I was in Omnibus Primary class yesterday, listening to discussions on whales and whaling and the sea and Moby Dick for the fourth class in a row. While they talked about Captain Ahab’s ravaging desire to kill the white whale, what the whale symbolized, what Ahab symbolized, and whatever metaphors were entrenched in that book, while they talked about the futility of his quest and how this desire had consumed him, I stared at the clock, waiting for it to hit noon.
Captain Ahab wasn’t my priority now. His silly little whale quest didn’t faze me. I was too busy in my own quest, in my white whale that was some elite university with an acceptance rate and tuition price that would send chills down anyone’s back. His quest was futile, but I was determined not to let mine be.
Right at twelve, I hit the refresh button, and twelve minutes later I was out of the waiting queue and ready to check my admissions decision. I hit the login button, and braced myself for the decision I had been anticipating since November 1.
I got deferred.
When I first looked at the text on the screen I wasn’t sure what I was reading, and I had to read it slower and slower in order to fully internalize it. It didn’t seem like it hit me hard enough to be real.
But the weirdest part?
I got over it. By one-thirty I was sitting in the car, eating a Philly cheesesteak and scrolling through Tumblr. By three I was going along my usual Wednesday routine, like nothing had changed.
Because nothing had changed.
Being deferred placed me in a weird limbo between the possibility of acceptance and the reality of rejection, in the kind of in-between that gives me slight hope but also points to the glaring reality of a 7.1% acceptance rate (or rather, closer to a 5% acceptance rate in the regular decision round). Still, nothing had changed. My admissions decision is still, technically, undecided. I still have to go through the same waiting in March.

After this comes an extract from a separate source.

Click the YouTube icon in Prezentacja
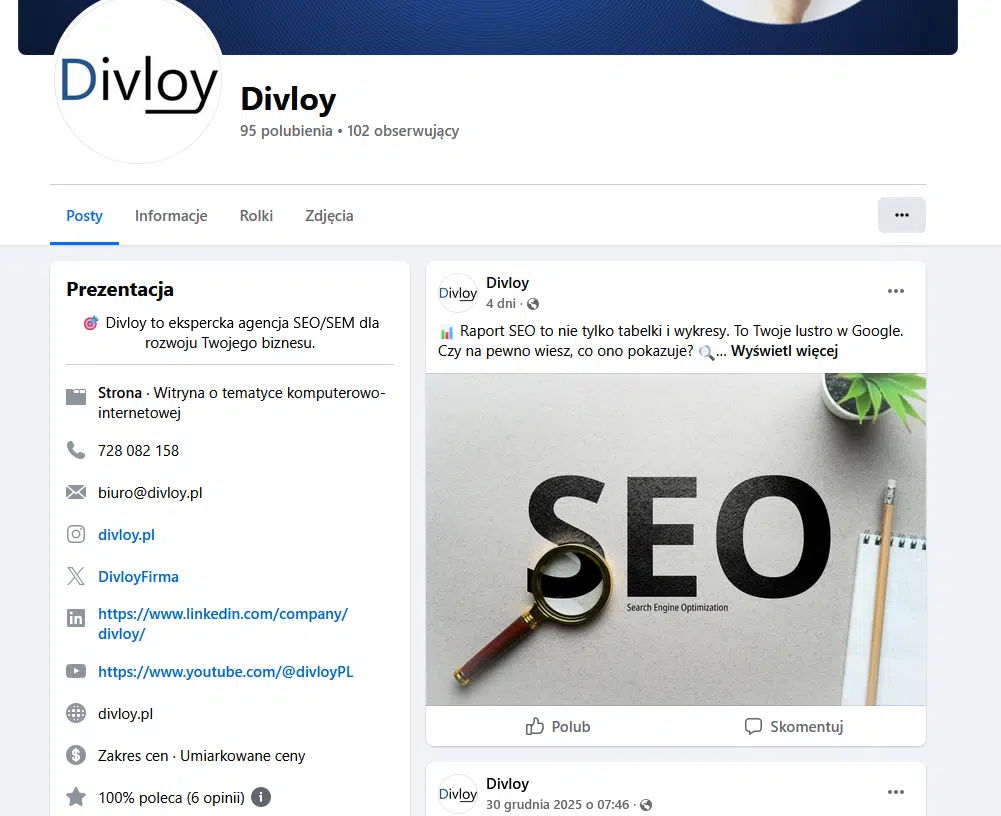The width and height of the screenshot is (1001, 816). tap(76, 671)
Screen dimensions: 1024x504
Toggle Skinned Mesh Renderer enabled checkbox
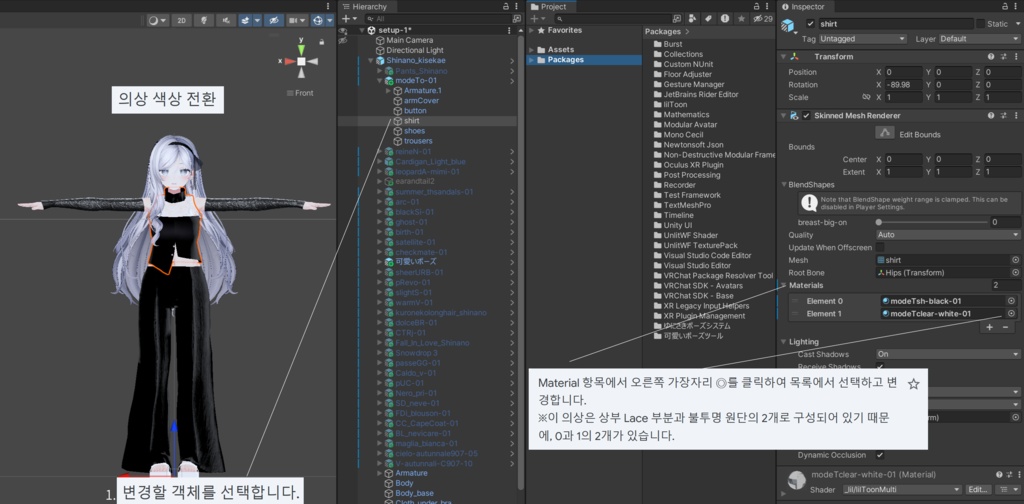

I’m still going to college, even though I don’t yet know where. The brightness of my future was still the same at 12:13pm as it was at 9:58am; the only difference was that now I have a little more clarity.
It’s over. The two months obsessing over the possible admissions decision and the constant glancing at my calendar and snapchatting Veronica about how there were ____ days left finally came to an end. It wasn’t the end I was hoping for, but it wasn’t a bad end either. It was for the best.
I suppose that’s just part of the college application process. You go into senior year with a school in mind, with all your stats lined up and your essays written, but then dozens of different factors and events and bumps in the road that you’d never considered before come flooding in. Some schools won’t work out. Some will. This was the former.
All that’s left to do is pick myself back up and get back to those few residual applications while playing loud, upbeat motivational songs. The college application process isn’t over yet.
I suppose what they say is true: when one door closes, another one opens.
And when I opened my application portal for a different college today, the words “Congratulations” on the top of the page were enough to reassure me that all was not lost.